The Strategy Gap Killing Your Tech Investments with Alex Bratton
In this episode, hosts Rich Nazzaro and Andy Worobel sit down with Alex Bratton — a 25-year tech entrepreneur who has navigated the shift from embedded software to mobile to AI. Alex shares a refreshingly practical framework for how businesses of any size can adopt AI without wasting time and money, anchored in one core belief: all AI needs a "why."
Where to Find Alex
* AIWHY.io [http://www.aiwhy.io/]— A free community for business leaders with courses, frameworks, and resources for practical AI adoption
* LinkedIn [https://linkedin.com/in/alexbratton]
* Twitter [https://twitter.com/alexbratton]

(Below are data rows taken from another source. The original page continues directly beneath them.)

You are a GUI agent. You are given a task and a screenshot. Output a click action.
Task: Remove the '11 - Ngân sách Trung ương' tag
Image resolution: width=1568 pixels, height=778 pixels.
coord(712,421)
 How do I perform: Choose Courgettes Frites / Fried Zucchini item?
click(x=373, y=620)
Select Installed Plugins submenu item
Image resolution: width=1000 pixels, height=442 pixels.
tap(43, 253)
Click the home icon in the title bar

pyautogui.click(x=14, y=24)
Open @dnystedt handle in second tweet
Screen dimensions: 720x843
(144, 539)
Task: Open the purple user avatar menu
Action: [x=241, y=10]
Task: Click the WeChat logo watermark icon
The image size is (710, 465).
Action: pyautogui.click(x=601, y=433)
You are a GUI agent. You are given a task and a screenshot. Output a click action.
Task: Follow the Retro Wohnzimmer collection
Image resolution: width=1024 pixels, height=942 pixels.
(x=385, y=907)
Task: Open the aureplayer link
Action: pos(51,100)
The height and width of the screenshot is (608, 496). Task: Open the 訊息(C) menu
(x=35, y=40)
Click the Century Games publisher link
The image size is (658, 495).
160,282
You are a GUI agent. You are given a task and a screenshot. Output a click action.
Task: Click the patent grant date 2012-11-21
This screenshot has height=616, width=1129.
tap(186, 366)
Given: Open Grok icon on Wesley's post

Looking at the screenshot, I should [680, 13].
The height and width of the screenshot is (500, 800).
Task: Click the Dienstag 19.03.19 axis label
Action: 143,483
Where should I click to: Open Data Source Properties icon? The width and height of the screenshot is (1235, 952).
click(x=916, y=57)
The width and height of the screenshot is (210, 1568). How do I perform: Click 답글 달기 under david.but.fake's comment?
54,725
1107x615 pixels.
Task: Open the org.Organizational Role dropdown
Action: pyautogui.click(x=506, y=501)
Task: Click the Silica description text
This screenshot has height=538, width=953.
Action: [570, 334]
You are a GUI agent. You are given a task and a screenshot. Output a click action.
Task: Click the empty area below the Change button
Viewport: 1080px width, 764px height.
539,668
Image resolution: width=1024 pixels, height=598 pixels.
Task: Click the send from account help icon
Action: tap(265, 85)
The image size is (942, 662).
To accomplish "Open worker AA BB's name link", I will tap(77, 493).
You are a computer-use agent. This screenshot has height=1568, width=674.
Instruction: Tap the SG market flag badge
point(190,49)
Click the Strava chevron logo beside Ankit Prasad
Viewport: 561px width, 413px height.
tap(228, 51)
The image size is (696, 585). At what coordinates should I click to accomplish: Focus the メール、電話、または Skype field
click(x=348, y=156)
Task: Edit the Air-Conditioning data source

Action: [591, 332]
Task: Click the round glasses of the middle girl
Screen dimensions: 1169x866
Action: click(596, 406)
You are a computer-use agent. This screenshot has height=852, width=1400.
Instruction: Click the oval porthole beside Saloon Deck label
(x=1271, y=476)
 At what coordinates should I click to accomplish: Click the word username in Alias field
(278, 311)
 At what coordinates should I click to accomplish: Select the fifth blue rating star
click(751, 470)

Start With the Problem, Not the Technology Alex argues that 95% of AI initiatives fail not because the technology doesn't work, but because companies lead with the tool instead of the business problem. Whether it's a shiny new CRM or a cutting-edge AI platform, he urges leaders to first ask: What are the top three problems we're trying to solve, and are they actually worth solving?
The "Friction Point" Framework Rather than overhauling entire workflows, Alex recommends building a personal friction list — a running inventory of tasks that take more than two to three hours per month and don't align with your core strengths. His "friction flip" technique helps teams reframe those pain points into AI-solvable problems without writing a single line of code.
"I Need" vs. "I Need To" — A Critical Distinction One of the episode's most practical insights: the difference between what you need (an outcome) and what you need to do (the labor to get there). Over time, organizations have let busywork — processing emails, manually prepping for calls, logging CRM notes — creep into roles where humans should be spending zero time.
Corporate Marriage Counseling: Aligning Teams Around AI Alex describes his approach to cross-functional alignment as "corporate marriage counseling." When IT, sales, ops, and leadership have competing definitions of success, the technology rollout becomes a blame game. His method: meet before the meeting (repeatedly), establish shared wins, and make the end user's pain visceral enough that every stakeholder rallies around solving it.
AI Agents in the Wild: Clario, Savvy & Owly Alex pulls back the curtain on real AI agents he's deployed for his own business:
* Clario — A pre-meeting intelligence agent that scans his calendar, researches every external attendee, cross-references email and CRM history, and delivers a briefing dossier before every call.
* Savvy — A post-meeting agent that extracts structured insights from call transcripts: names of unmet stakeholders, friction points raised, competitor mentions, and open business challenges — all categorized by conversation type.
* Owly — A precision research agent built for deep, sourced intelligence gathering that outperforms generic deep-research tools by being purpose-directed.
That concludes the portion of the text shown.